→ DOCUMENT SECTION
....

American not-for-profit executive

Kathryn Wylde (born June 22, 1946) is an American executive and the former president and CEO of the non-profit organization Partnership for New York since 2011.

In a late 2020 interview, she described herself as "the lone defender of the billionaires at this point". Pro Publica reported in 2018 that Wylde’s salary exceeded $1.1 million, which would make her among the highest paid non-profit executives in the State of New York.

== Biography ==
Wylde was born on June 22, 1946, in Madison, Wisconsin. She earned her bachelor's from St. Olaf College in 1968. Prior to becoming the leader of the Partnership, Wylde was the founding CEO of both the Partnership's housing and investment fund affiliates. She serves on a number of boards and advisory groups, such as the New York City Economic Development Corporation, the Fund for Public Schools, the conservative Manhattan Institute, Sponsors for Educational Opportunity, and the Governor's NYC Regional Economic Development Council. Wylde has also served as director of the Federal Reserve Bank of New York. In 2018, City and State magazine considered her to be the third most important person in New York City and State, after Michael Bloomberg and Stephen M. Ross. Crains New York Business listed her among the 50 most powerful women in New York City in 2017. Her Sunday routine was profiled in 2011 by The New York Times.

In 2025, New York Mayor-elect Zohran Mamdani nominated Wylde to his transition committee "Committee on Economic Development & Workforce Development".

== Views ==
The New York Times reported that Wylde was among a number of prominent New Yorkers (and one of the primary movers) authoring a follow-up letter to Amazon, asking it to reconsider its decision to not build Amazon HQ2 in New York City. Her group also paid for a follow-up ad in the Times, writing that she felt “that the handling of the Amazon HQ2 situation had tarnished NYC's reputation as a place to do business”.

....

→ EXERCISE 1
Answer these from the Kathryn Wylde profile:
(a) In what city and state was Wylde born?
(b) What salary did Pro Publica report for her in 2018?
(c) Which company did the follow-up letter she helped write ask to reconsider its headquarters decision?
→ EXERCISE 2
List every board and advisory group that the Kathryn Wylde profile names as ones she serves on.
→ EXERCISE 3
Extend the Kathryn Wylde profile with further writing that picks up after its final sentence.
The data after this point come from a separate, unrelated source.

→ MATERIAL PROVIDED
....

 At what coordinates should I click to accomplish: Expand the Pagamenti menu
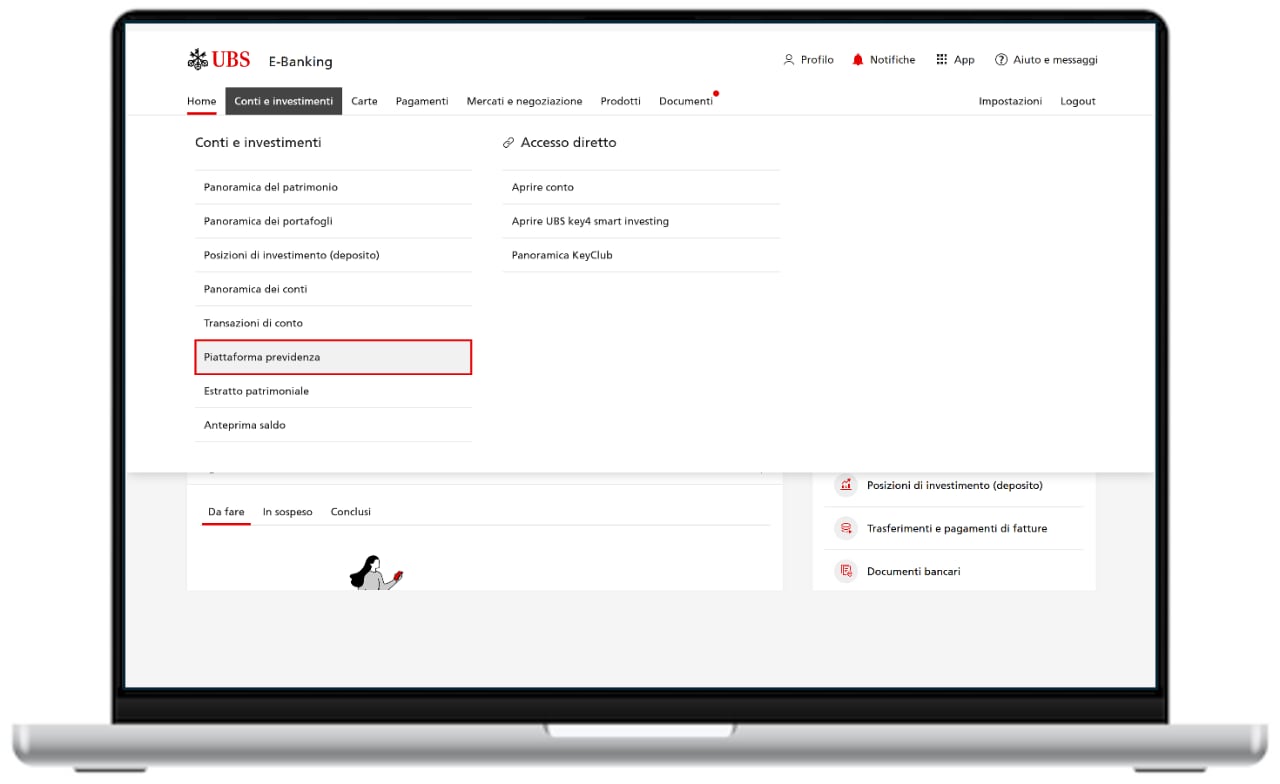tap(422, 101)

....

→ TASK ANSWER 1
(a) Madison, Wisconsin
(b) More than $1.1 million
(c) Amazon

→ TASK ANSWER 2
- New York City Economic Development Corporation
- Fund for Public Schools
- Manhattan Institute
- Sponsors for Educational Opportunity
- Governor's NYC Regional Economic Development Council

→ TASK ANSWER 3
In reference to New York City's proposed ‘Pied-à-Terre’ Tax on Multimillion-Dollar Second Homes, Wylde has indicated that she does not think the proposed tax will be well received by the business community, suggesting that such a tax — combined with the recent tax code change that capped the amount of local income taxes that can be deducted on federal income taxes — might push the wealthy to reconsider living in NYC. In response to Mayor Bill de Blasio’s announcement of a new paid vacation day requirement, Wylde commented: “The New York business community got no heads-up on this ‘national first’ announcement, so apparently we are not the audience being addressed, although local entrepreneurs will certainly be the victims.”

In March 2021, the Partnership wrote to then-Governor of New York Andrew Cuomo against taxing the wealthy, writing that "ultimately, these new taxes may trigger a major loss of economic activity and revenues as companies are pressured to relocate operations".